This post will show how to create a CNN feature extractor (VGG_CNN_S). I have been thinking about this kind of a project for a long time and now I had time to make it real. You might want to take quick looks at my previous parts of this deep learning series: Part 1: setting up the environment and Part 2: run a pretrained CNN model.
How does a CNN feature extractor work?
Normally a neural net works somehow like this:
- Feed in the photo
- Let the data flow through the model layers
- Get a label or probabilities for labels.
A CNN feature extractor works a bit differently:
- Feed in the photo (as always)
- Let the data flow through some of the layers (not all)
- Get values from intermediate layers (as features)
- Continue with your own application.
So we will tap into the middle of the network. Data flows through the network layer by layer. However, we do not let it go all the way. Get the data out when it is still raw. This data can be used as features for your own applications.
How was it done?
I started out with a working pipeline, changed minor details and did a lot of sanity checks. At the end I created functions to extract features from any layer on any Lasagne model.

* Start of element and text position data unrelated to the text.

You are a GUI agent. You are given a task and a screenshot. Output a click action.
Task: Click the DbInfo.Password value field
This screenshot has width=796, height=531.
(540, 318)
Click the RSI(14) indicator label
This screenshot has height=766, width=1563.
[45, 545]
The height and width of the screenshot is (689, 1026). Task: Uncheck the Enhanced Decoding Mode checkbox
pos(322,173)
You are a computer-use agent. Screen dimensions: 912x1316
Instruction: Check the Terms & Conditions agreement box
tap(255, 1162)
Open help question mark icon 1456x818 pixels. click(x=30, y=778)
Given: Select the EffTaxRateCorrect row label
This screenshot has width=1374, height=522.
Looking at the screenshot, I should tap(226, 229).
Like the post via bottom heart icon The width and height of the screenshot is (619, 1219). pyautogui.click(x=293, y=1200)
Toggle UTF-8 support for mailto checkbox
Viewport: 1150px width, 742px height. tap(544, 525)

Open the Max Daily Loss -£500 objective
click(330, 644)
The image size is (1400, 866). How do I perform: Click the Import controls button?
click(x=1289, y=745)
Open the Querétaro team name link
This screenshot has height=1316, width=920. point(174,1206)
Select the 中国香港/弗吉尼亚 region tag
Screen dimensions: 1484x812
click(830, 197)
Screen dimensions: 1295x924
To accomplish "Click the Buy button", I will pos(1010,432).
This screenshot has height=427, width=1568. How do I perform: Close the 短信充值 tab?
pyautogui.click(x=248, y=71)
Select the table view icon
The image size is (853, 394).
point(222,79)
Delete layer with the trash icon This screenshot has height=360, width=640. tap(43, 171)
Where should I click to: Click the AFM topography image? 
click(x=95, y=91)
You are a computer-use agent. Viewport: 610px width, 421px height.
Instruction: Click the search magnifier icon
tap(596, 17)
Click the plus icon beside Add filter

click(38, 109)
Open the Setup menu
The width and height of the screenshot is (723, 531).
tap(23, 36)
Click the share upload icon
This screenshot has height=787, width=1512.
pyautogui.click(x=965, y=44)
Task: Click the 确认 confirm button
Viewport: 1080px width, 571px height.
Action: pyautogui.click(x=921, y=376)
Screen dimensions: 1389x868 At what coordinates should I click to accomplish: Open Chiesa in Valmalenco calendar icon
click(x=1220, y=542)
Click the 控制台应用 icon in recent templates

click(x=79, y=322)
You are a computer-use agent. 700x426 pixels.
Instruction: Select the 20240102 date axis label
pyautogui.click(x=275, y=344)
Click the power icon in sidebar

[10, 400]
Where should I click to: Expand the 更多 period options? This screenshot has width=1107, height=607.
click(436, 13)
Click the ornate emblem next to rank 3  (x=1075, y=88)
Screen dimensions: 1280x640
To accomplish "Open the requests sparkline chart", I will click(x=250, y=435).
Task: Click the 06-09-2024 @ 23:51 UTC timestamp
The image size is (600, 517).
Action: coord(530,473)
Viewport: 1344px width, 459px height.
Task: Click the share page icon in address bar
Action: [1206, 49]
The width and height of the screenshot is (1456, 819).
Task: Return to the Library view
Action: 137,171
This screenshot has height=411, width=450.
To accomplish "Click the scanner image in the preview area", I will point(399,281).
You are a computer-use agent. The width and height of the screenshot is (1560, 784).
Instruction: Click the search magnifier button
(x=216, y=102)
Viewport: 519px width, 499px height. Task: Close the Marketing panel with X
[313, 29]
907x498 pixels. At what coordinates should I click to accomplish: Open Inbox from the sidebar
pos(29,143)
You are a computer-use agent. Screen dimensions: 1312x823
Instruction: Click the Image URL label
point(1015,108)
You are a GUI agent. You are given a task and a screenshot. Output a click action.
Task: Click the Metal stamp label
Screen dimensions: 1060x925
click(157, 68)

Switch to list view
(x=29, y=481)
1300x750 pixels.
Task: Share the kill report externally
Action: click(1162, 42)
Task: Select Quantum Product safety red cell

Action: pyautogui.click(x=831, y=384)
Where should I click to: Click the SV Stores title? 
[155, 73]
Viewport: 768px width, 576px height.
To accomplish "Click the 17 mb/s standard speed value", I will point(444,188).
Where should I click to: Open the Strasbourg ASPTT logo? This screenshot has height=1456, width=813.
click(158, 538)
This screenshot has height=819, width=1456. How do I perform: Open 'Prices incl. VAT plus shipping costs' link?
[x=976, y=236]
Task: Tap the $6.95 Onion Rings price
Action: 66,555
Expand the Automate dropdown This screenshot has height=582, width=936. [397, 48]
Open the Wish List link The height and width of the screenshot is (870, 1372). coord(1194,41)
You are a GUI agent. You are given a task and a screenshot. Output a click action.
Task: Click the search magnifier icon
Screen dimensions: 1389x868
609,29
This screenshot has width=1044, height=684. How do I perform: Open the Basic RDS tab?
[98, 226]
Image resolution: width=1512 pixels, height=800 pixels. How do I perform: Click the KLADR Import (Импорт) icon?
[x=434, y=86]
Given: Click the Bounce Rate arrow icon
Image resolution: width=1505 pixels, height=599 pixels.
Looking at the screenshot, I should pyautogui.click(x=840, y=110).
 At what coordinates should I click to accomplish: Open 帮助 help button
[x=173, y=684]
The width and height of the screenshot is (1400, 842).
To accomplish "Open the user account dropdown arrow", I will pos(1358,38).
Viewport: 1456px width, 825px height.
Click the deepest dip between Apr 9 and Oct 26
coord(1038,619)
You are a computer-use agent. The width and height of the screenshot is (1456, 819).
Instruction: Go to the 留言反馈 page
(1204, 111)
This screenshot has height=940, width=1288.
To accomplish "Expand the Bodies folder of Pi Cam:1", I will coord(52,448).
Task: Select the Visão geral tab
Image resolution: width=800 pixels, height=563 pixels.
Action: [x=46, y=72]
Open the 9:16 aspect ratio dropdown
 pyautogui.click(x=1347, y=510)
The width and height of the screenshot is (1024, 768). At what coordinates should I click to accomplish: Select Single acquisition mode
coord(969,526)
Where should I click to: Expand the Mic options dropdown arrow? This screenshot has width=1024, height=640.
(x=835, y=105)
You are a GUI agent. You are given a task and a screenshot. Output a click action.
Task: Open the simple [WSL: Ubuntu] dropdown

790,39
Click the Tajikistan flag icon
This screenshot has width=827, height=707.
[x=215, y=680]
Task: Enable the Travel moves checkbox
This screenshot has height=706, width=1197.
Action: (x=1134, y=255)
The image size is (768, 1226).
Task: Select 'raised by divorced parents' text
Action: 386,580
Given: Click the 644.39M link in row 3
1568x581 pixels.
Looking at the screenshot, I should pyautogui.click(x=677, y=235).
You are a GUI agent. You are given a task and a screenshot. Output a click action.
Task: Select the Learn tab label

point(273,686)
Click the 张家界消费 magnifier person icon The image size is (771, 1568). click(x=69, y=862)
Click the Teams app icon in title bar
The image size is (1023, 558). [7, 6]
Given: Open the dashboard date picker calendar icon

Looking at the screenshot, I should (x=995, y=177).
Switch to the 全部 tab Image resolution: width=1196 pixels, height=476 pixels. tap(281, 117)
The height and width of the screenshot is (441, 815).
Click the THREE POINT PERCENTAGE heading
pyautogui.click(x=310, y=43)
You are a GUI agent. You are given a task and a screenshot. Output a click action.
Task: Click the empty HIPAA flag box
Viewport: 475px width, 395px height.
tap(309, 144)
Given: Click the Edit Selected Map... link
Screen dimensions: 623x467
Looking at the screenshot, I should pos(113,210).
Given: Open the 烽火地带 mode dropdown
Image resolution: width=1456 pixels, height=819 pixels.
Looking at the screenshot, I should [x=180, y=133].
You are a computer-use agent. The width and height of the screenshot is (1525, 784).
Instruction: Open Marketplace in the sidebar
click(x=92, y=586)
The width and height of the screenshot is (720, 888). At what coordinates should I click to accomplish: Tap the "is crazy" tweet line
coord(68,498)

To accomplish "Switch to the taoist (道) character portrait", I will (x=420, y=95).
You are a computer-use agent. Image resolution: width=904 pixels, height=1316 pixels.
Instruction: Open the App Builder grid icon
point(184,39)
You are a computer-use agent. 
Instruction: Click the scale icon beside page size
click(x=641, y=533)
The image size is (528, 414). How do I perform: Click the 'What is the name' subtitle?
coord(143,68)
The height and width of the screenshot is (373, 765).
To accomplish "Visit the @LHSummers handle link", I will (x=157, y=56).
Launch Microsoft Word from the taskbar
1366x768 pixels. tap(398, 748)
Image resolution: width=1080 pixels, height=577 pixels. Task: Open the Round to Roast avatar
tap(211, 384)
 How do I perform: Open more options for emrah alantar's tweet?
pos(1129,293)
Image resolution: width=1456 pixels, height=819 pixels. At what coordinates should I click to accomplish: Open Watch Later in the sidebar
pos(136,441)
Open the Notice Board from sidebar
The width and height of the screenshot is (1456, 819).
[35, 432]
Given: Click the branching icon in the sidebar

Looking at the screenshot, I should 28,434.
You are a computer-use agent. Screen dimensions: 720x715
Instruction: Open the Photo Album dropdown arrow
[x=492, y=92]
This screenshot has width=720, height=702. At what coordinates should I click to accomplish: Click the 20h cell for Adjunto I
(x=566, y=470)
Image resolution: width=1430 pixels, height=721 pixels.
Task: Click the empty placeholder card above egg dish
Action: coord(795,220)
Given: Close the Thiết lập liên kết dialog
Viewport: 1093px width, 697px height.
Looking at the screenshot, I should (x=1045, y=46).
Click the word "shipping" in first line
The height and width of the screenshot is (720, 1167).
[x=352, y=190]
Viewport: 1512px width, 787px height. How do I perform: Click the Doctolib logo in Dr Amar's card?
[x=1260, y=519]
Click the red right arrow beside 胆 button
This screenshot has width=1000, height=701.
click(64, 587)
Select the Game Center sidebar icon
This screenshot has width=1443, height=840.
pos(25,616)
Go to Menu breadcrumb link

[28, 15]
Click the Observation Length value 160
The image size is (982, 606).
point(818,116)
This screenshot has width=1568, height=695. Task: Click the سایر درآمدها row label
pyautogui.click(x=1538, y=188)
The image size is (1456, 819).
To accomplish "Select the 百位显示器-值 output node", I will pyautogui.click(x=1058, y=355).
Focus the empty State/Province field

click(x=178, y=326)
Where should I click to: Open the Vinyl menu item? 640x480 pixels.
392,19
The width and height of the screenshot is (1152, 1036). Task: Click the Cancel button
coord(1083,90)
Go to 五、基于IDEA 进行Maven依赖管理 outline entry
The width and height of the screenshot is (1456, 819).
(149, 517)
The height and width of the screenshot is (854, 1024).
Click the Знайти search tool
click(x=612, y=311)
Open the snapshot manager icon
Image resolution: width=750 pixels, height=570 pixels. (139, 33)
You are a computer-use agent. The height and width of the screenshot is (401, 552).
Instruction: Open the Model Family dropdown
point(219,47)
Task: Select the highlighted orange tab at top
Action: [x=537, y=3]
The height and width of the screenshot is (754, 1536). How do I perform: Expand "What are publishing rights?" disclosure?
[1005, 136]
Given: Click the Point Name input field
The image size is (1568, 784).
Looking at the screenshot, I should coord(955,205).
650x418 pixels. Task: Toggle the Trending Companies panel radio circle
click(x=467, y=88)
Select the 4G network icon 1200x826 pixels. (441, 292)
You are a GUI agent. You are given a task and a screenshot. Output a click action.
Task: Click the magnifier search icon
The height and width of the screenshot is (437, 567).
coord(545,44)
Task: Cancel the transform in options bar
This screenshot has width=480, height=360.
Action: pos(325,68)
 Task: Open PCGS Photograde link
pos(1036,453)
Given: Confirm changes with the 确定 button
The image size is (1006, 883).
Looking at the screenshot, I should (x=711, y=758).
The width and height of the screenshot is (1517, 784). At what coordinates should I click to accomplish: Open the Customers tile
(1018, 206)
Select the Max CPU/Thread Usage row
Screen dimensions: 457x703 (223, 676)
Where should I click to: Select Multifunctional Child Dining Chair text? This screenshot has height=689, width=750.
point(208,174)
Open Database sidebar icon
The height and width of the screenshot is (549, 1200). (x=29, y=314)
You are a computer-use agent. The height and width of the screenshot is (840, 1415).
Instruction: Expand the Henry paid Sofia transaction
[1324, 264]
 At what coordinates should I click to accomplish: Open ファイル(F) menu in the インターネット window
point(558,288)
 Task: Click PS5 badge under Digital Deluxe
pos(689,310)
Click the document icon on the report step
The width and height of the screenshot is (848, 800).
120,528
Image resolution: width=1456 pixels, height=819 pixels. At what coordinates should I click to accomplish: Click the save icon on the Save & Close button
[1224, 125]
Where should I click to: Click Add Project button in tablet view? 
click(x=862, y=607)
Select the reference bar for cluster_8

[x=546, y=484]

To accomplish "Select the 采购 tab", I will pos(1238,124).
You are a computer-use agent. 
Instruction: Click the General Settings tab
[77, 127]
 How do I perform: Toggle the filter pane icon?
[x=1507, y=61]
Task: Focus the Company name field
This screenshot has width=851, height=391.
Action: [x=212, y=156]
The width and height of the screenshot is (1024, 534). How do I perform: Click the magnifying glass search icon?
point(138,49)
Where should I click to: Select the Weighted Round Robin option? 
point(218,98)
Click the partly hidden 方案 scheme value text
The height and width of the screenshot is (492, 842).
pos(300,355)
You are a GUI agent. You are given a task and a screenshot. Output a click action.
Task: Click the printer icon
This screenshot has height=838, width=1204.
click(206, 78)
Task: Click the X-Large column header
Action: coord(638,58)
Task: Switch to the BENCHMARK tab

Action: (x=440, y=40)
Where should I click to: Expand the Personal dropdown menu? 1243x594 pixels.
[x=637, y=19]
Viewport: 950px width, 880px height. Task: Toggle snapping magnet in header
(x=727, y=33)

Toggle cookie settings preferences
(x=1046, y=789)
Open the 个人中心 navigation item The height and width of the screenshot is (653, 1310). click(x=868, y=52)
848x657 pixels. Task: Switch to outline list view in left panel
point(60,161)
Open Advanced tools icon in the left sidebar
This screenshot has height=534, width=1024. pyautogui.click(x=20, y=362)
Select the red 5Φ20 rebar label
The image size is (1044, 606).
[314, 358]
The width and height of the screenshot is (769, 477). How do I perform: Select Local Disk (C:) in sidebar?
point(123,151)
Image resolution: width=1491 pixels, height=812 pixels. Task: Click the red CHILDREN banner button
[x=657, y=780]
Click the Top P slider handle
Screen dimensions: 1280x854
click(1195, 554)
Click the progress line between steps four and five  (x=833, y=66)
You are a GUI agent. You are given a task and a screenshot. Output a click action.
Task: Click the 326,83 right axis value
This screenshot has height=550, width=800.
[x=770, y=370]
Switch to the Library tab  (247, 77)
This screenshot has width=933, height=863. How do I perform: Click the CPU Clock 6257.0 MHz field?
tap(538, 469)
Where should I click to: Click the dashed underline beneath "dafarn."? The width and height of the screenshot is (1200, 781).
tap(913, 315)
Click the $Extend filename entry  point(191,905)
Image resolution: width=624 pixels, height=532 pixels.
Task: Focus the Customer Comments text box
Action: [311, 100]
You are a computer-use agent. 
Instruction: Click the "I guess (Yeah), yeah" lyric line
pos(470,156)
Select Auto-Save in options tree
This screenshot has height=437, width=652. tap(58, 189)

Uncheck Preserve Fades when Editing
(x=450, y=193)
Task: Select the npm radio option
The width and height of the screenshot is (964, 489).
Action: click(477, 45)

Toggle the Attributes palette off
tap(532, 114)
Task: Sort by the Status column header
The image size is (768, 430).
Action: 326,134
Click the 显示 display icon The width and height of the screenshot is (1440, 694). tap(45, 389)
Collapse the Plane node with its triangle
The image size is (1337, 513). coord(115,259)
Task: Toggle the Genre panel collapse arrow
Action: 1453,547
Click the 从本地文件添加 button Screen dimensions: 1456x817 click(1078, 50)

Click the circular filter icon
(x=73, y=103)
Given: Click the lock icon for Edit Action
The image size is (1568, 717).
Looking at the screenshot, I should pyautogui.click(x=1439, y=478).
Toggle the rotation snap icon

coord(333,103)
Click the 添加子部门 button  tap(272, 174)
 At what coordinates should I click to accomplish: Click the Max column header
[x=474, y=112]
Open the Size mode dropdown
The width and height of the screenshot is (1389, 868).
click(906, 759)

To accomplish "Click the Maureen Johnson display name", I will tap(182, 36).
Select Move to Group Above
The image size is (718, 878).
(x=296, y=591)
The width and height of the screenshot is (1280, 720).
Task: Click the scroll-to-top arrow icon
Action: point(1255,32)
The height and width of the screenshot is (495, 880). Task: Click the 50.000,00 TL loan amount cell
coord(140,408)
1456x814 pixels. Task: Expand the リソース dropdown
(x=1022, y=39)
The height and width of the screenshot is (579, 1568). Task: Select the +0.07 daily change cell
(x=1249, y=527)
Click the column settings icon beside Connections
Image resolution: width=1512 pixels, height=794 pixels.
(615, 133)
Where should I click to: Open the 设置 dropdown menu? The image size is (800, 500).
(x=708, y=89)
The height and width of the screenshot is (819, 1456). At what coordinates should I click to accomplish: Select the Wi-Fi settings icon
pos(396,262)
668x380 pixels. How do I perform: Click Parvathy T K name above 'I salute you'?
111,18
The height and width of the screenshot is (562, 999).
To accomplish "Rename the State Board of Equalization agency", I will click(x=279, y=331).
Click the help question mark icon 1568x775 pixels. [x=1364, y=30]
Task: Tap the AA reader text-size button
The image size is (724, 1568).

Let’s start of by looking at what the model looks like. The data flows down in this picture.
The first layer accepts inputs, the last layer outputs label probabilities. The AI magic happens in between. It is interesting to compare the model instance with the model definition. “Just” stack the layers and be done with it 😀
I tapped into the fully connected layers “fc6” and “fc7” (see the model definition) before the output. I used two separate runs to get the features, one run for “fc6” and another for “fc7”. Red arrows in the picture below illustrate where the features got out.
Both layers output 4096 dimensional scarce features (a lot of zeros). Only about 1/4 of the values were non-zeros. These dimensions match with the model definition.
Developing a custom image recognition application would continue by training and developing a model based on these features and application’s target labels. In the application you should use photos similar to the photos, which you or someone used to train the pretrained model.
Thank you for reading and keep it up!
Ps. It took approx. 20h to get everything up and running. Sooo, I hope you learned something and got new ideas out of it! 🙂